Name
#125 Comorbidity and Risk of Complications and Readmissions following Surgery for Patients with Renal Cell Carcinoma in the Military Health System
Content Presented On Behalf Of:
Uniformed Services University
Session Type
Poster
Date
Tuesday, March 3, 2026
Start Time
5:00 PM
End Time
7:00 PM
Location
Prince Georges Expo Hall E
Focus Areas/Topics
Clinical Care
Learning Outcomes
1. Describe what is known about the risk of postoperative complications among patients with kidney cancer associated with comorbidity level.
2. Examine associations between comorbidity level (0, 1-2, 3-4, and 5 or more) and risk of general and urologic complications and readmissions for patients with renal cell cancers in the Military Health System.
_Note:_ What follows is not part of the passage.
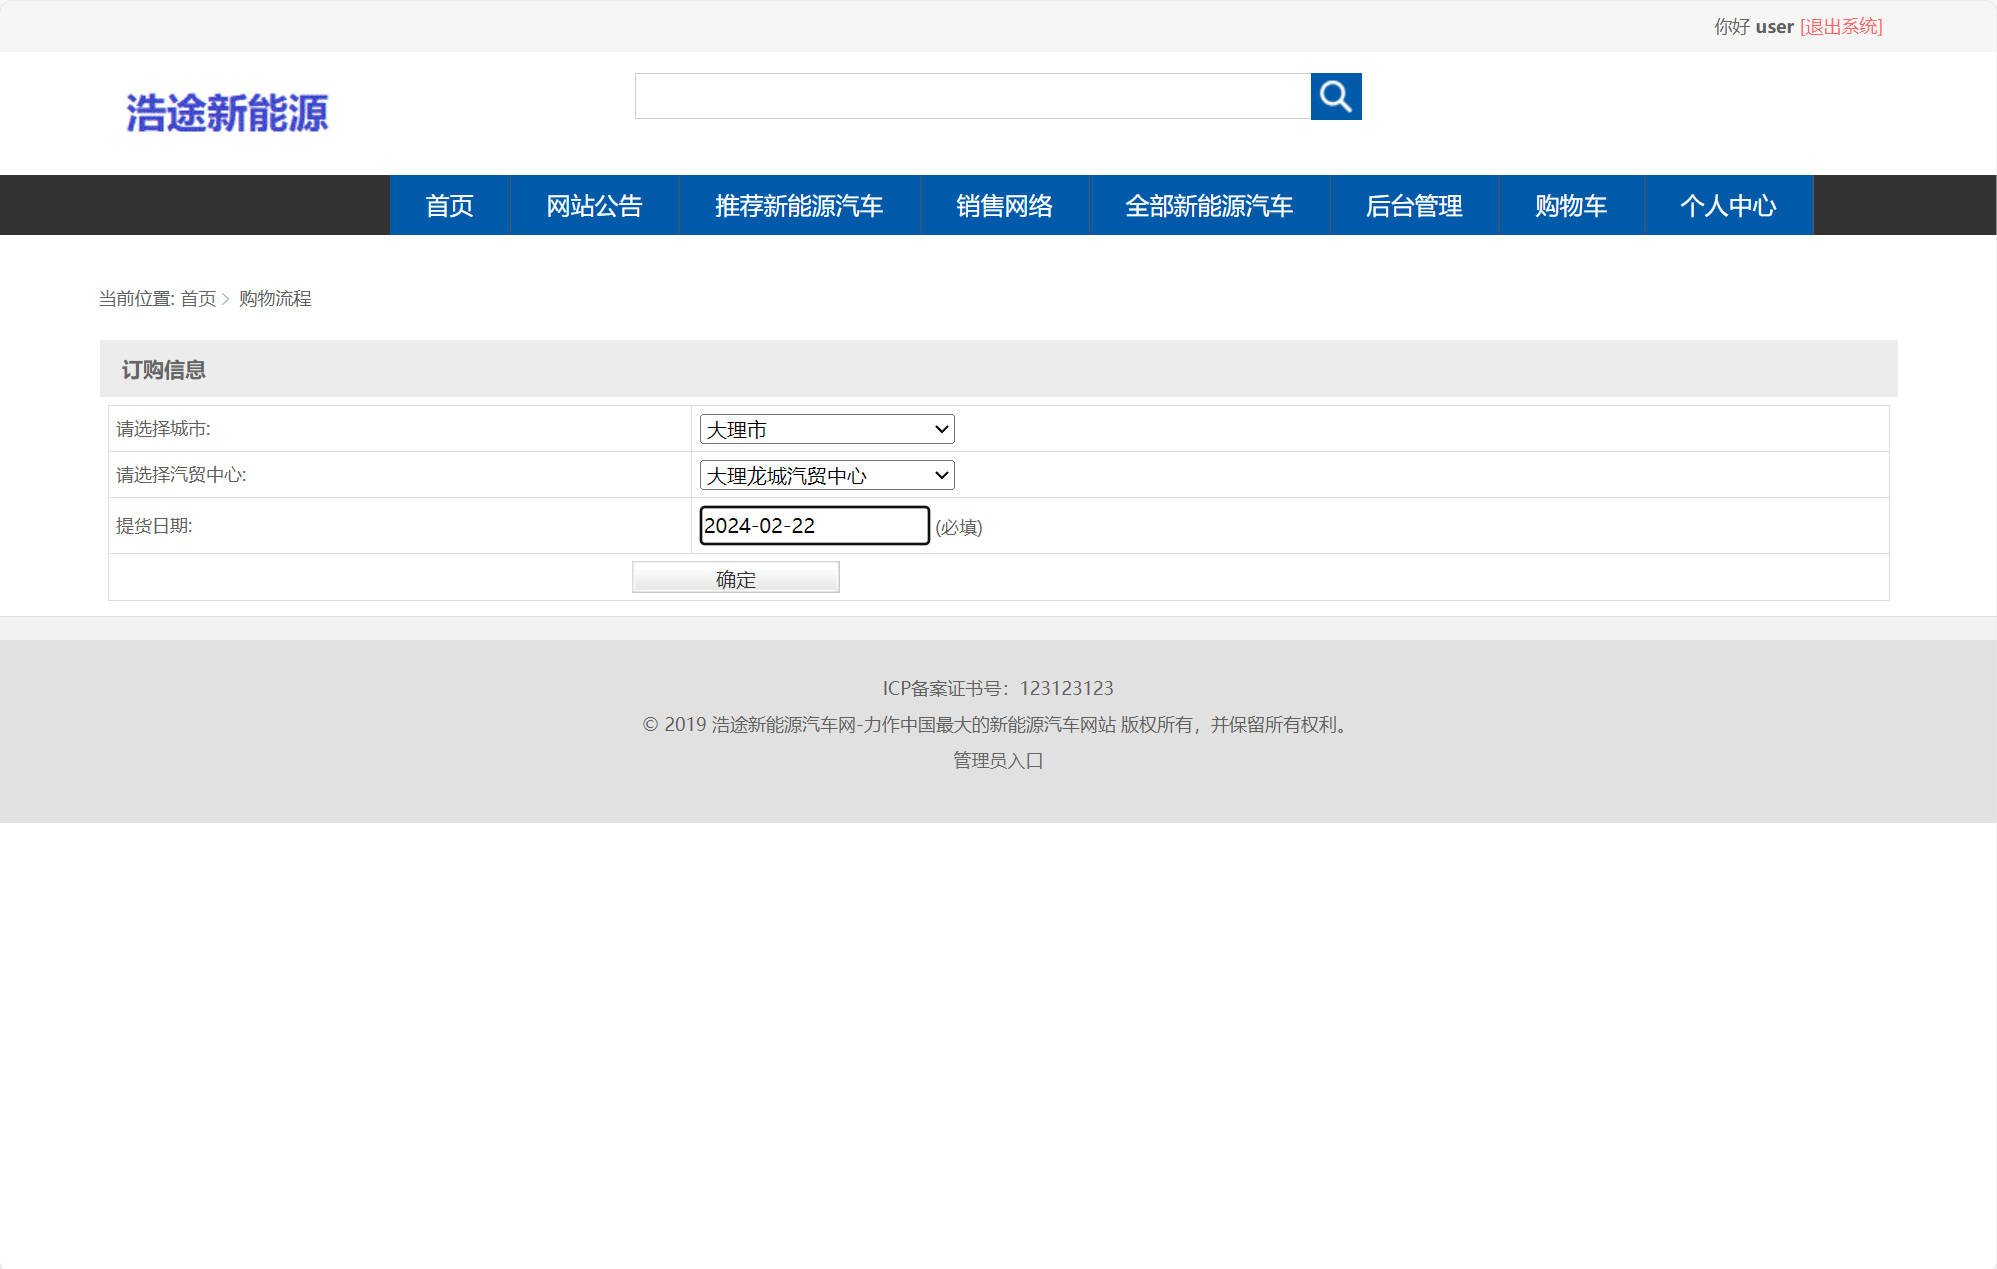The image size is (1997, 1269).
Task: Open the 购物车 shopping cart page
Action: click(x=1570, y=205)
3. Discuss the implications for comorbidity management and pre- and postoperative surgical care for patients with renal cell cancer.
Session Currently Live
Description
Background: Comorbidity increases the risk of general complications for patients undergoing kidney surgery. Less is known about the effect of comorbidity on urologic complications after surgery, especially for patients with renal cell carcinoma (RCC). Access to care may impact comorbidity and surgical management among patients with RCC. We aimed to assess the effect of comorbidity on postoperative complications and readmissions among patients with RCC in the Military Health System, which provides universal access to care to eligible beneficiaries. Methods: We identified a cohort of patients aged 18 and older diagnosed with American Joint Committee on Cancer stage I-III RCC between 2001 and 2014 who received either partial or total nephrectomy in the MilCanEpi database. Outcomes included 90-day general cardiac, respiratory, vascular and surgical complications, urologic complications of surgical site infection, seroma, urinoma, acute renal failure, urinary tract infection, urinary incontinence, dysuria, or kidney stones; and hospital readmissions. The association between Elixhauser comorbidity (0, 1-2, 3-4, 5 or more) and outcomes were estimated using multivariable Poisson regression and expressed as adjusted rate ratios (ARRs) with 95% confidence intervals (CIs). Results: The study included 1,470 patients with a median (IQR) comorbidity count of 2 (0-3) conditions. Overall, patients with 5 or more comorbidities had elevated rates of general complications (ARR=1.47, 95% CI=0.96, 2.23) relative to patients with no comorbidity. For urologic complications, patients with 3-4 comorbidities (ARR=1.68, 95% CI= 1.22, 2.31) and 5 or more comorbidities (ARR=1.95, 95% CI=1.39, 2.72) had statistically significant higher risks relative to patients with no comorbidity. Patients with 5 or more comorbidities also had a higher risk of readmission (ARR=1.68, 95% CI=1.06, 2.67 vs. no comorbidity) while the risks were not statistically different for patients with lower comorbidity. Conclusions: The results of our study demonstrate the increased risk for postoperative urologic complications and readmissions for patients with RCC and high comorbidity burden in a universal healthcare system. This highlights the importance of comorbidity management in pre- and postoperative surgical care among patients with RCC.